Celle-ci a été sensible à l’aspect inédit d’une édition des Fables de La Fontaine en suisse alémanique, ainsi qu’à la façon dont l’artiste dépassait le registre propre à l’enfance, pour proposer une appréhension à la fois moderne et iconoclaste. Comme les dessins d’Alice étaient au départ en noir et blanc, le directeur artistique des éditions Plumes d’aujourd’hui, Julien Nicaud, l’a convaincue d’introduire la couleur, ceci afin d’adoucir les images, facilitant par-là l’accès aux plus jeunes lecteurs.

SCZ : Le dialecte bernois a une musicalité particulière. On la connaît dans toute la Suisse grâce à Mani Matter ou Pedro Lenz. En quoi le bernois est-il particulièrement adapté aux fables?
 
VV: Tout d’abord, une précision. Soyons bien d’accord: ce n’est pas la vocation de l’album de figer la langue orale. Ce que nous souhaitons, nous, c’est le faire comprendre et l’aimer.

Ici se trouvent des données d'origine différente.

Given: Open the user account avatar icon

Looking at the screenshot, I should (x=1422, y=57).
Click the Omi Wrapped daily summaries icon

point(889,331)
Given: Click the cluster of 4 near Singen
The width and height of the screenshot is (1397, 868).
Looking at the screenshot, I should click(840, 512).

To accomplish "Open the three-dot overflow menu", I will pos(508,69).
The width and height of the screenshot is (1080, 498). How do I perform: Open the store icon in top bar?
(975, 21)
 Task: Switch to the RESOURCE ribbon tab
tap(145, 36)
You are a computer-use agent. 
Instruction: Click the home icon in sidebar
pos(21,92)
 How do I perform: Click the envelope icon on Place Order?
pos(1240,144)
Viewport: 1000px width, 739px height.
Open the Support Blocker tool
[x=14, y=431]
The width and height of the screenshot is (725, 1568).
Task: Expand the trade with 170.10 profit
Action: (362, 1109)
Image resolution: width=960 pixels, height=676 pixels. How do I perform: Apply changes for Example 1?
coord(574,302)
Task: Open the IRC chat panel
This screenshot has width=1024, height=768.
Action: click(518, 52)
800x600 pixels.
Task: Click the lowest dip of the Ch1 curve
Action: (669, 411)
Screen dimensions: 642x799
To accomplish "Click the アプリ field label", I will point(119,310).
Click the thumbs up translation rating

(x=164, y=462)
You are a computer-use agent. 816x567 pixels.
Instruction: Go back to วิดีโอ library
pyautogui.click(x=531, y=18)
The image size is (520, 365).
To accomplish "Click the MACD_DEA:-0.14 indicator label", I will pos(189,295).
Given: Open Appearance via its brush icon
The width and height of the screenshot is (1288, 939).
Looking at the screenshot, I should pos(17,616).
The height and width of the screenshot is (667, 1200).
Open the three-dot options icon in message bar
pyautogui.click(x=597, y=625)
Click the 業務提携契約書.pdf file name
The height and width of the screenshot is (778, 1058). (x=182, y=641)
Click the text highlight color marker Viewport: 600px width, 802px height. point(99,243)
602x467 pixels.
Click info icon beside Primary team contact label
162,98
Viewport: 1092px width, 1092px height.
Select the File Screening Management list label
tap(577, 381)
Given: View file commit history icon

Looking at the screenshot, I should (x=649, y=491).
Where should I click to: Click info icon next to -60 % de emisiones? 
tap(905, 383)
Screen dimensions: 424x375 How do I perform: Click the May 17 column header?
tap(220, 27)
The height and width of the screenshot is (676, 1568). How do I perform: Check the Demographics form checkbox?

Passé le choc du fameux «Chüchichäschtli» exprimant de façon humoristique l’aspect rugueux du dialecte à l’oral, on découvre une très belle langue, riche en images, très malléable. On peut y inventer des mots à volonté et ils font souvent appel aux sens. Par exemple, quand notre fille était bébé, mon mari l’appelait «Gargarili» par référence aux sons joyeux qu’elle roulait au fond de sa gorge. Quand elle mangeait des biscuits, elle devenait «Knackovarli». Il y avait un petit nom pour chaque situation ou presque et c’était vraiment réjouissant! Et puis, j’aime beaucoup ces diminutifs dont le dialecte est truffé (Hüusli, Zitli, Bubeli, Kätzli, Gschichtli…), c’est très affectueux et désarmant. Je crois que le «Mundart» est vraiment rempli d’expressions aptes à rendre compte des histoires de Jean de La Fontaine avec la même force, la même verve et drôlerie que celles voulues par l’auteur originel. Je pense qu’au-delà de leurs particularités locales, tous les dialectes suisses alémaniques ont cette façon de parler directe, visuelle, voire lapidaire. Et c’est exactement dans ce langage inventif, affectueux, drôle et parfois même irrévérencieux que «nos» Fables ont été traduites. On y retrouve ces Goperferdeli, Auä, Es isch ä so, Geits no, etc. qui personnellement m’enchantent.

Publié le 7 novembre 2023. Complété le 9 novemre.